I wrote some more about this distinction in Everything in the Graph? Even Glob?. An example of TensorFlow functionality that exists in both off-graph and on-graph versions is TFRecords processing. I have a post that uses the off-graph API and two posts that use the on-graph API: reading from disk and parsing TFRecords.


Python 2? Python 3?

"Are you using Python 2.x? If so why?"

I use Python 2.7 a lot because projects I work on use it. I usually recommend that new projects start up with Python 3.

The inertia of Python 2.7 is really incredible, but maybe the tide is turning at last. Under a year ago, this quote appeared on OpenAI's blog:

"Like much of the deep learning community, we use Python 2.7."

More recently though, another post from OpenAI indicated at least some work is now on Python 3:

"We use Python 3 and TensorFlow."


Hyperparameter tuning?

"I would like to know if there is a recommended way to make hyperparameter tuning (number of layers, number of nodes in each layer, learning rate, number of epochs)"

For number of epochs, you can evaluate your model multiple times during training to get train and eval performance curves which should help in making that choice.

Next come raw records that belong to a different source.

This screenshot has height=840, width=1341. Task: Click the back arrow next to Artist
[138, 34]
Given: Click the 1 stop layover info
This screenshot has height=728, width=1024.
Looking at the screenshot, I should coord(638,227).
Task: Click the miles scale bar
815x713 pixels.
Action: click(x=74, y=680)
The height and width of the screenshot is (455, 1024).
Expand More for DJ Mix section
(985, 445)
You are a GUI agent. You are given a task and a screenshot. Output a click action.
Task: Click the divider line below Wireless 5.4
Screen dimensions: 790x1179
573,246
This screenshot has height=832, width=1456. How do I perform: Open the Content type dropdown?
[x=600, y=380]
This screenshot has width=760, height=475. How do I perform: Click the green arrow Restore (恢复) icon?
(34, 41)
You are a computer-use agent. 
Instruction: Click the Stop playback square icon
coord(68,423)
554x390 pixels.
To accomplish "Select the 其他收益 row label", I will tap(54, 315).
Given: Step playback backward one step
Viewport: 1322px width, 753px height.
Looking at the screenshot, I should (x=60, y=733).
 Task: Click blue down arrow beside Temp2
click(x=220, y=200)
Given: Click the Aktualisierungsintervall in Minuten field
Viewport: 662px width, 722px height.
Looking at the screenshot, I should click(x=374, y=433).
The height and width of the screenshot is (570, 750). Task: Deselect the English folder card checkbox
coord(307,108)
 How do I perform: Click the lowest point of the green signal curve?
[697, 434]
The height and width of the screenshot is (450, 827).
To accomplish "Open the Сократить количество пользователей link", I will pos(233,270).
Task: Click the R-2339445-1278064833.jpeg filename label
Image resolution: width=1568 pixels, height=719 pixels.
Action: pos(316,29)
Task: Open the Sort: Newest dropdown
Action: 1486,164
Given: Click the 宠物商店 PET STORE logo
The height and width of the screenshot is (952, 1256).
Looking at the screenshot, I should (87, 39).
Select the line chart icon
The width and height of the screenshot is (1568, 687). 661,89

For architectural choices like number of layers and number of nodes in each layer, and optimization parameters like learning rate, you can parameterize your code so that choices become command-line arguments, which makes it easier to run experiments and determine what works best.

Making choices based on your previous experience and what's worked for others can save you a lot of time; usually you don't really want to search over all the things you could vary.

When you're really not sure, you can search over all your possible parameters. You may be able to do better than grid search: even random search can be better, and Bayesian optimization could be better yet. Google has productized hyperparameter tuning, which may be worth checking out.


Visualization for very large models?

"I have a question, can we also visualize distributed tensorflow on very large models with billion parameters with tensorboard?"

The answer is probably "yes" but there are multiple aspects to this question.

First, when running distributed TensorFlow training following the standard pattern, probably you have your chief worker writing out TensorBoard summaries. So that centralizes the "where" of TensorBoard summary writing.

Second, even with small models, it's possible to generate unwieldy amounts of TensorBoard data. You probably want to think carefully about what you want to save during training. For example, you probably don't need to log things every iteration, and you probably don't need to log every parameter value if a histogram will do the job.

Third, some of the things you likely want to visualize for a large model are the same as things you want to visualize for a small model, like loss progression through training. There might not be any changes necessary when model size is different.

If you just want to visualize the model structure (the model graph) then you can take advantage of TensorBoard's grouping functionality so that you can see and reason about components across multiple scales.

In the end, it will depend on exactly what you want to visualize. TensorBoard has a lot of neat features, but it won't be the right choice for every possible problem.


What about serving?

How does TensorFlow Serving fit in currently?

TensorFlow Serving is largely distinct from the APIs that I showed, except that Estimators can easily export the SavedModel format that you want to use for serving.